Этот голос, звенящий молодостью, с легкой интимной хрипотцой, голос, сводивший с ума женщин на всем безграничном просторе Советского Союза от Камчатки до Юрмалы…

Я снова попала под его обаяние, встала, опершись о сильную руку, и мы, не расцепляя пальцев, побежали к воде.

Его фигура претерпела большие изменения, чем лицо. Плечи и руки усохли, стали тоньше, а вот талия, напротив, раздалась за счет валиков жира на боках и чуть отвисшего пивного животика. Но все равно он был дивно хорош, просто глаз не отвести. Я и не отводила. Надо отдать ему должное, он тоже на меня посматривал не без удовольствия.

Вода показалась холодной, я с визгом вылетела на берег. Градов, сильными взмахами рассекая воду, поплыл поперек течения. Побегав по песку, я набралась решимости. Я плавала вдоль берега, пока Градов не присоединился ко мне.

Мы тихонечко поплавали рядом, и он помог мне выбраться на сушу. Его мокрая рука понравилась мне. Мне понравилось, как уверенно и бережно он держал мою руку. Я боялась, что он отпустит ее, но он не отпустил, и мы так и дошли до моей подстилки. Господи, какое счастье! Я никому не позволю отнять его у меня. Никому не позволю разлучить нас.

Мы попили домашнего лимонаду прямо из бутылки. Жалко только, что сначала пила я, а потом он. Лучше бы наоборот. Это как поцелуй. А так я лишилась его поцелуя. Я искоса посмотрела на Глебчика. Он пил, полузакрыв глаза, высоко подняв руку с бутылкой. Как пионер-горнист. Интересно, а он играл пионера-горниста? Я спросила:

— А какие роли вы играли мальчиком? — Я не хотела называть его Глебом Александровичем и не смела обратиться иначе, вот и не назвала никак. Просто спросила и взглянула на него еще раз. Сразу стало не до ответа. Он держал бутылку так, что его губы приходились точно на то место, где перед этим касались горлышка бутылки мои. Я определила по положению этикетки. Лимонад он налил в бутылку из-под спрайта, я запомнила положение «Р» относительно верхней точки. Интересно, случайное совпадение или он тоже хотел поцелуя?

Градов отстранил бутылку от губ, тщательно навинтил крышечку и поставил бутылку поглубже в куст, в прохладу, подальше от солнечных лучей.

— Первую роль я сыграл в девять лет. Фильм назывался «Семья». Я играл маленького Ленина. — Он замолчал, явно ожидая вопроса.

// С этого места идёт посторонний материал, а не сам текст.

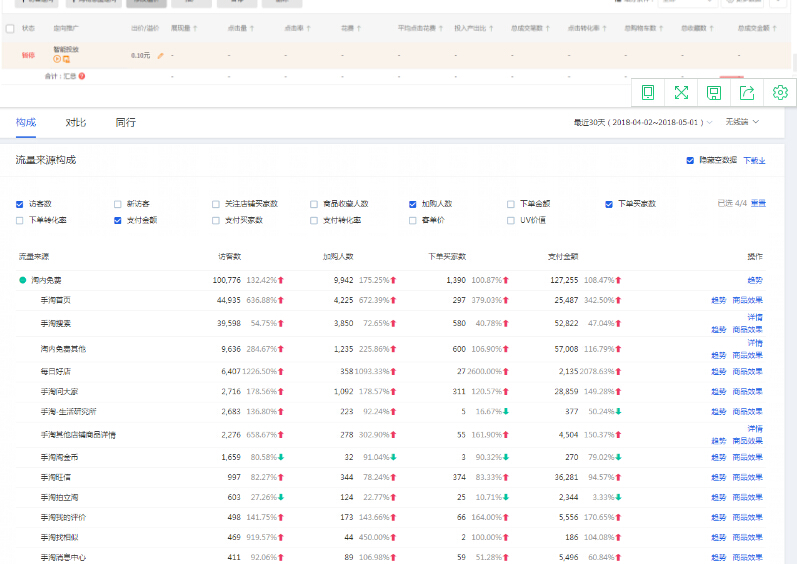Screen dimensions: 797x564
Task: Click the orange pencil edit bid icon
Action: [161, 55]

Я спросила:

— Как это случилось? — и угадала с вопросом, потому что больше его поощрять не пришлось, дальше он говорил уже не останавливаясь.

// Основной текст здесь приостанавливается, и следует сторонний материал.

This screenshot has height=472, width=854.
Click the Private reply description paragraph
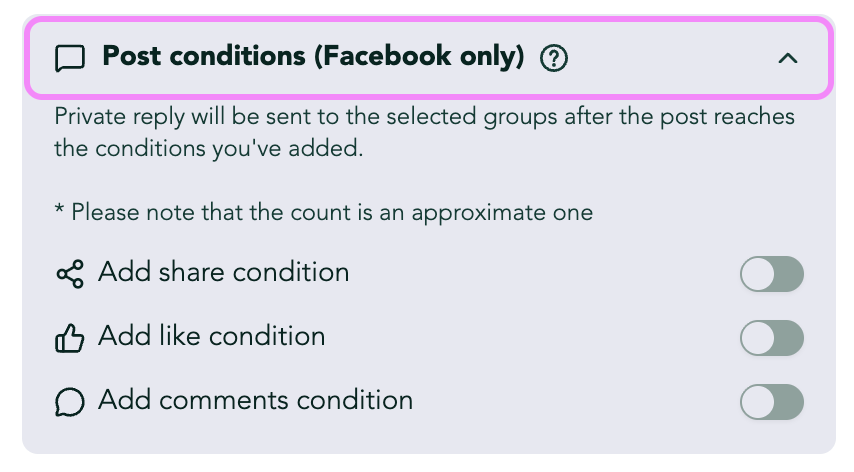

— Благодаря потрясающему сходству. Меня выбрали из нескольких тысяч мальчиков. Потом в девятом классе — Ильич-юноша. Помните классическое: «Мы пойдем другим путем!»? Не помните? Ничего-то вы, теперешние, не помните. А тогда эту фразу знал каждый «от Москвы до самых до окраин». И меня знал каждый. Потом ВГИК, на третьем курсе сыграл молодого Ленина. Получил за эту роль премию Ленинского комсомола. Потом еще премию за роль Павки Корчагина. Фильм снимался на киностудии Довженко и получился так себе, но премию дали. Избрали членом ЦК ВЛКСМ. Про комсомол-то слыхали? Потом играл много ролей и ждал. Ждал, когда возраст позволит сниматься в роли взрослого Ленина. Это ведь самые важные вехи: перед революцией, революция, сразу после. Мое сходство с Лениным не проходило с возрастом, оставалось, конечно, не такое потрясающее, как в детстве, но тем не менее надежды на роль я не терял. Знал: одна такая роль — и пропуск в рай до конца жизни. Так бы и было, но тут перестройка. К образу Ленина отношение изменилось диаметрально. И к тем, кто его играл, тоже. Ролей не стало. Правда, не стало не у одного меня. Кто поумнее, рванул за рубеж. А я все размышлял, не решался. Думал, все вернется. Когда решился, было уже поздно. Я приехал, получил одну роль, на волне русской истерии в Голливуде. Какого-то отморозка из русской мафии — бывшего чекиста. Фильм прокатился удачно, поступило еще предложение. Но тут Ельцин получил независимость для России, объявил курс на демократию и общечеловеческие ценности, в Америку хлынул поток русских и так погулять, и на жительство. Очень скоро американцы нас разлюбили. Актеров тоже, к тому же бывших советских актеров, желающих сыграть в американском боевике отморозка из русской мафии — бывшего чекиста, развелось столько, что ногу стало негде поставить. Многие были моложе меня, лучше знали язык, хотя что там знать-то, для их боевиков — фак ю да фак ми.